Task brief: In the essay on being a pro-life atheist, what brought the writer healing from abortion?

Extract:

When you imagine someone standing up and speaking out against abortion, what comes to mind? Who comes to mind? Perhaps a priest praying in front of an abortion clinic. Perhaps you think of a lovely and modestly dressed woman, with clean skin, bare of body modifications and “normal” hair. When you equate this persons views in religion, do you think Christian? Perhaps the only question you’d be uncertain of is if they’re Catholic or Protestant. Either way, I imagine you picture them praying to God, asking for him to put an end to abortion.
In the 3 years I’ve been pro-life as well as open about being post-abortive, I really thought I understood division. I thought that I knew what it felt like to be judged and looked at differently because of something in my life that was not acceptable…my abortion. I believed I had felt the hurt that comes from within the community we call pro-life. A place of love, acceptance, and patience. Over the last 3 years I realized how twisted those words were. How separate so many in this movement are when it comes to interacting and talking about women who have aborted, whether they became pro-life or not. I thought that was the greatest extent of dismissal I would see. Then I became an atheist.
My healing from abortion came through my being vocal of it. Talking to the camera for all to see and creating a public Facebook page. I found myself breathing easier the more people asked me to tell my story and speak for them, no matter if it was to a stranger seeking advice, or a group asking me to share my story. I found peace in knowing many wanted to hear my experience. Then I became an atheist.
A question I’ve asked myself many times in these last 6 months after my “deconversion” is, how many people wanted to hear me speak, not for my words, but for my belief in a god. Their god, to be exact. Now you may think that sounds silly. I mean, we’re pro-life, we work together despite differences to put an end to abortion as we know it. To create a world where it is unthinkable. But there is a side to this movement we have yet to bring into the light. A side that is larger than we’d like to admit. The side that shuts out those of us who do not hold faith in a deity.
I did not have the ability to travel and tell my story, but I had enough to go to smaller events and places and share. There were some issues back then because of my acceptance of homosexuality, where people would think that because I thought gay marriage was okay I would begin saying, “gay sex is okay” in the middle of my abortion testimony in their church (and yes, I am very serious). That somehow this one difference in belief meant my regret wasn’t good enough. Now, as an atheist on top of it all, the want for me to speak outside of YouTube and my public page online has become null. It has dwindled to nothing. The thought of having a nonbeliever share their regret is just too much.
But truly, what does that tell us? What kind of message is that sending? Have an abortion testimony or even pro-life speech that may help some man, woman, or child, but are an atheist? Well, you’re not enough. It is telling the thousands of pro-life secularists that we don’t measure up to the stories of pro-choice to pro-life conversions and abortion regrets that those who hold this faith. I truly thought I understood what it was like to be pushed aside simply by being post-abortive, but not even that compares to the divide that has been created simply by being an atheist.

[Saved entries]

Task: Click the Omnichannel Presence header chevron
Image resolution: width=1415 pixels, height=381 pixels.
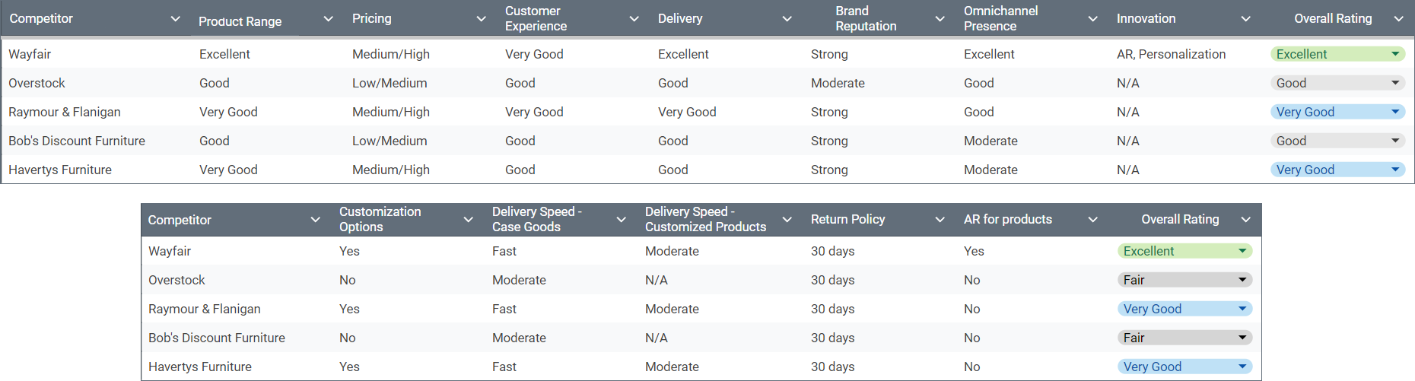Action: [1092, 18]
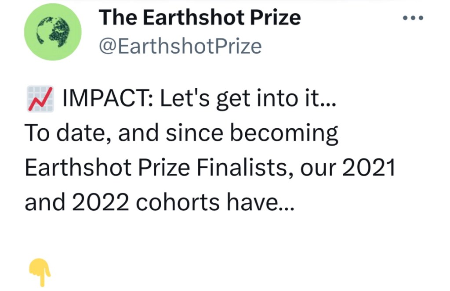This screenshot has height=291, width=450.
Task: Open The Earthshot Prize display name
Action: click(x=200, y=18)
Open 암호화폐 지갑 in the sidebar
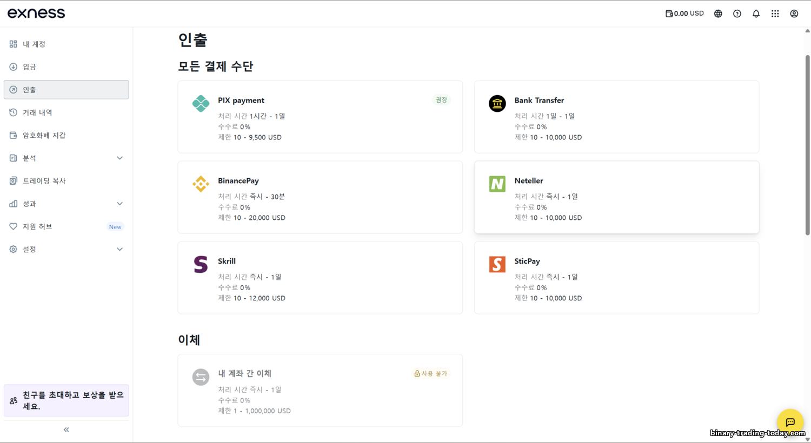This screenshot has height=443, width=811. coord(44,135)
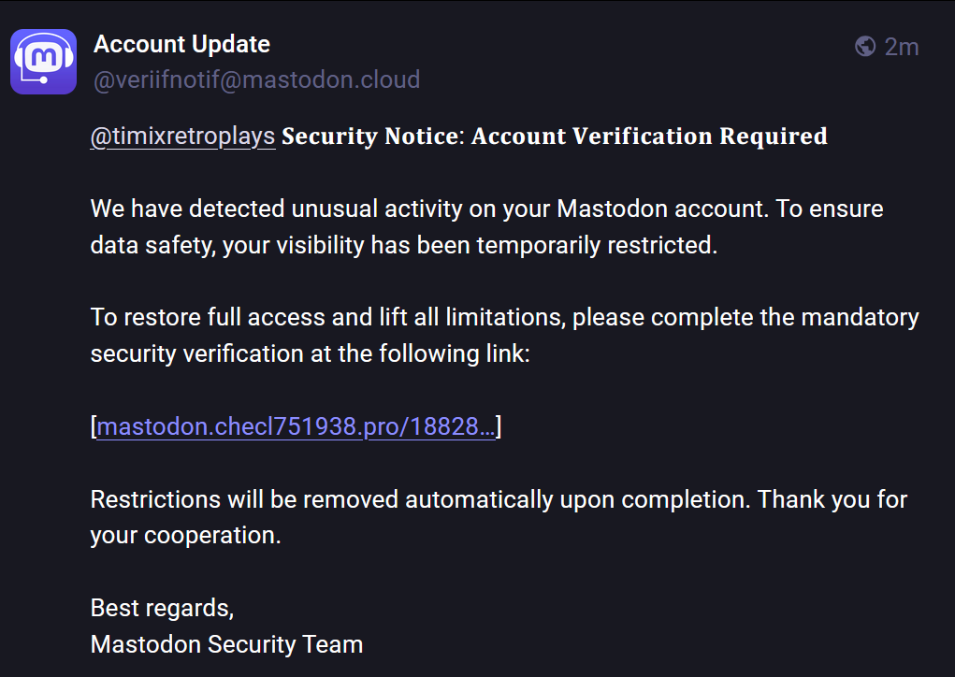
Task: Click the bold "Security Notice" text
Action: [x=369, y=137]
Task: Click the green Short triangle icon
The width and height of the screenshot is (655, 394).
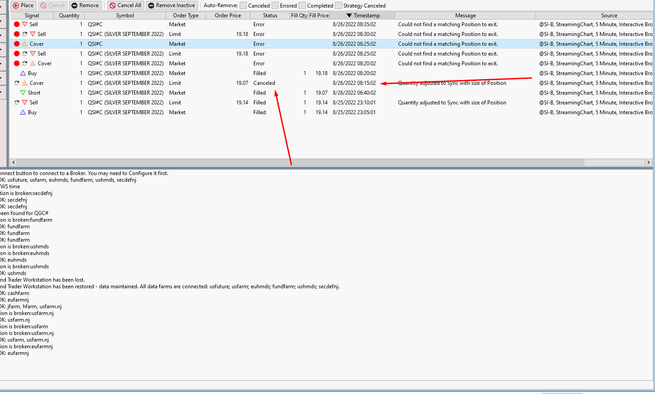Action: click(x=23, y=93)
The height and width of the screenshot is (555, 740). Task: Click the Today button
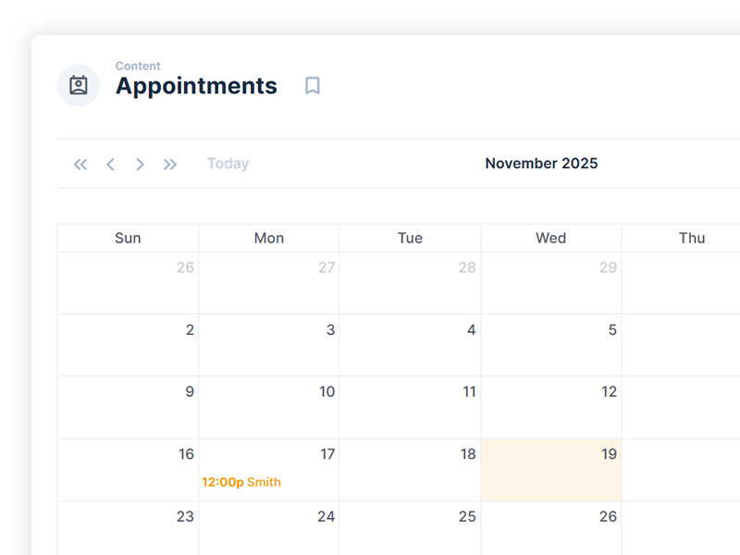point(228,164)
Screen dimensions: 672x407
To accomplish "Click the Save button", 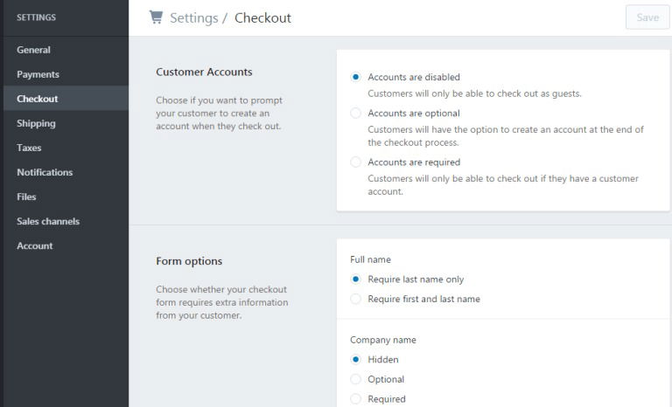I will 648,17.
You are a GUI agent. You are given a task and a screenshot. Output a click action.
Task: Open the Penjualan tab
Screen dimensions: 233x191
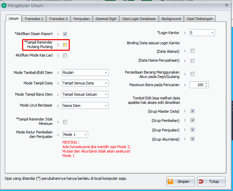coord(82,19)
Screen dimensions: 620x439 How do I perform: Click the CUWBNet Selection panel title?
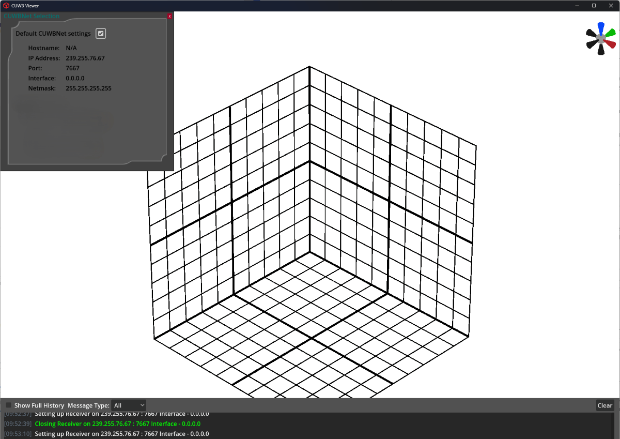pyautogui.click(x=31, y=16)
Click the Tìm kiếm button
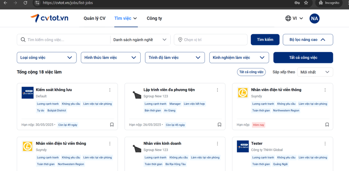Viewport: 349px width, 171px height. pos(265,40)
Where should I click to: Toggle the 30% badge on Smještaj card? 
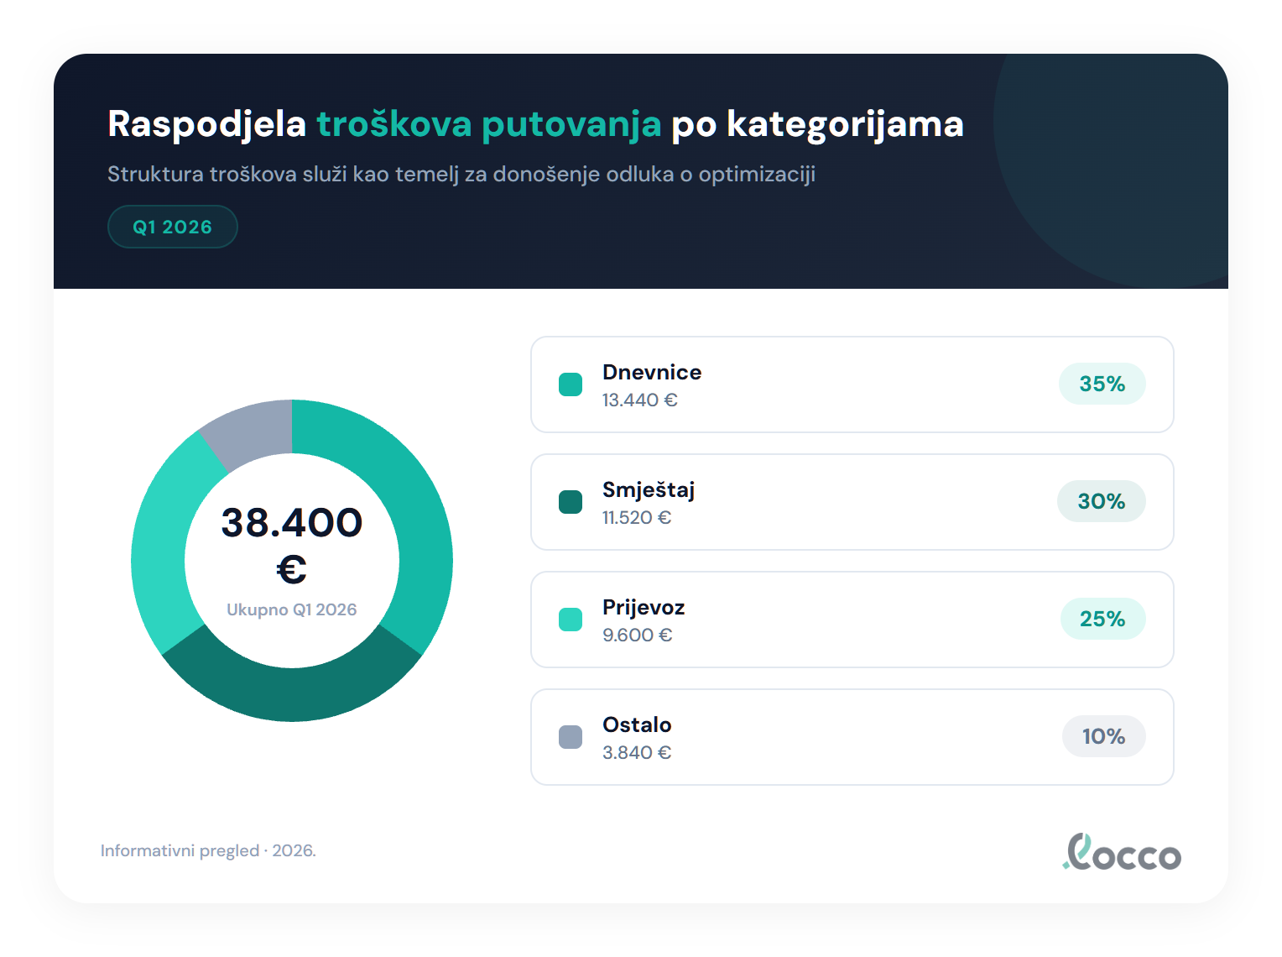tap(1102, 501)
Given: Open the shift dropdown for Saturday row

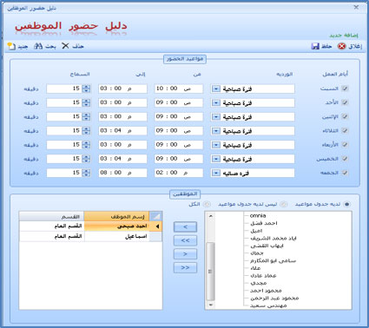Looking at the screenshot, I should (216, 89).
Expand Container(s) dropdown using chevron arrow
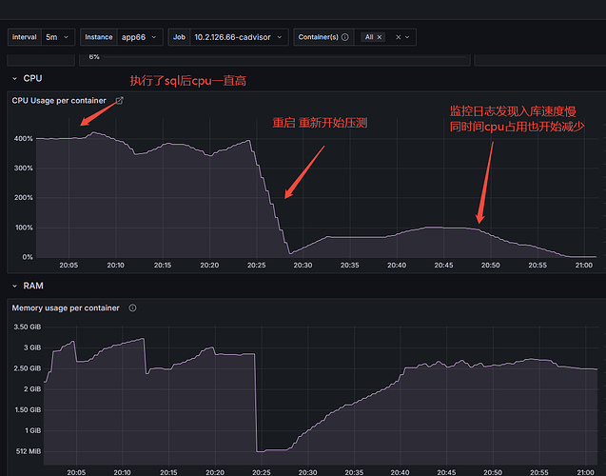Viewport: 606px width, 476px height. 409,37
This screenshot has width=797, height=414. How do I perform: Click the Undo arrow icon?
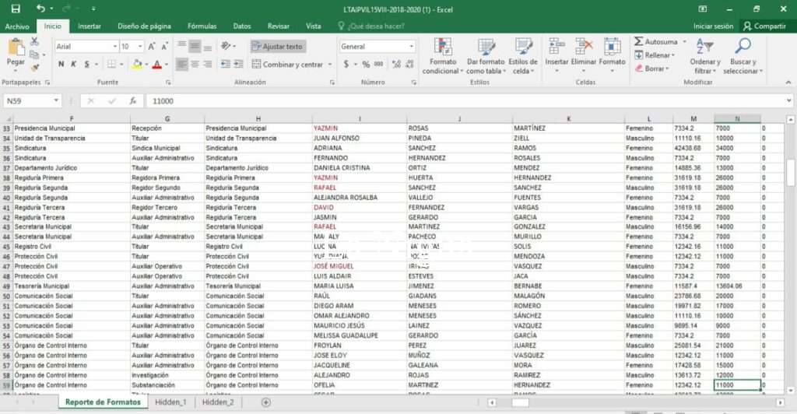tap(40, 9)
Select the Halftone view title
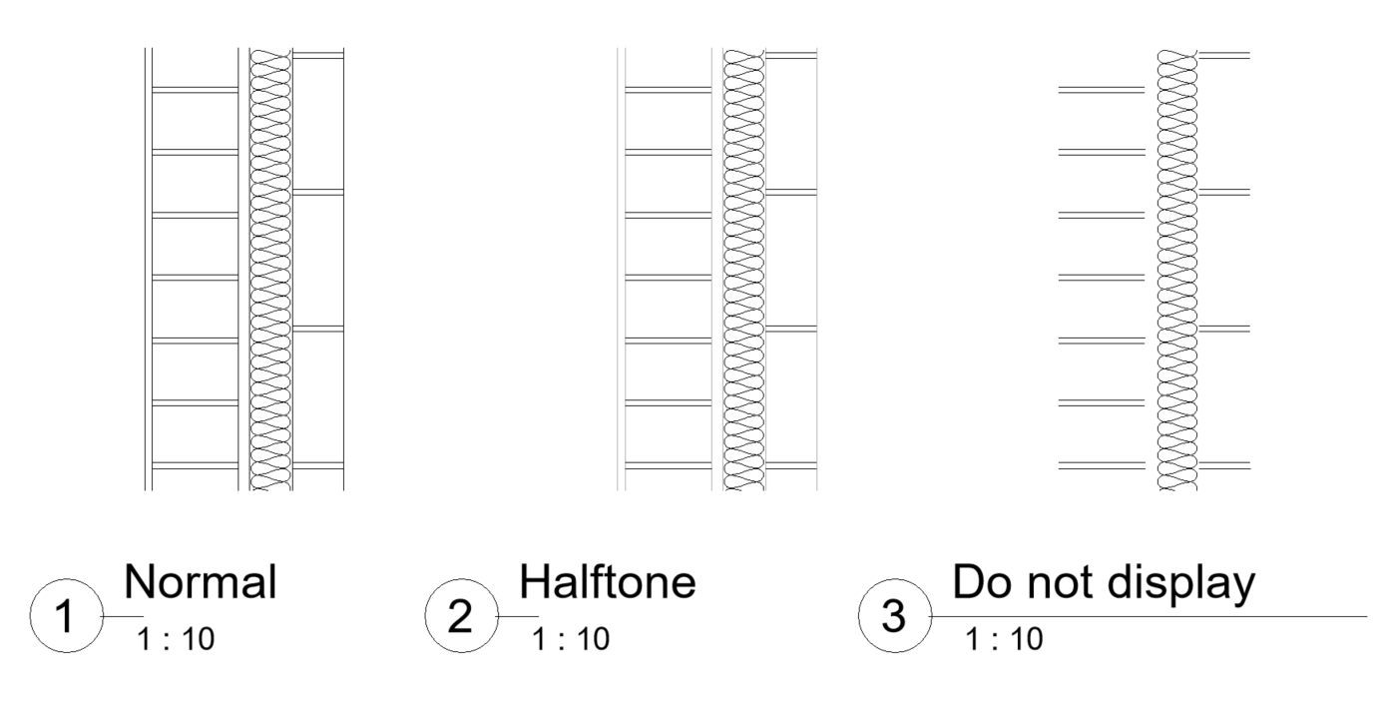The width and height of the screenshot is (1389, 705). pyautogui.click(x=607, y=582)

Your solution: Being vocal about it, by talking to the camera and creating a public Facebook page.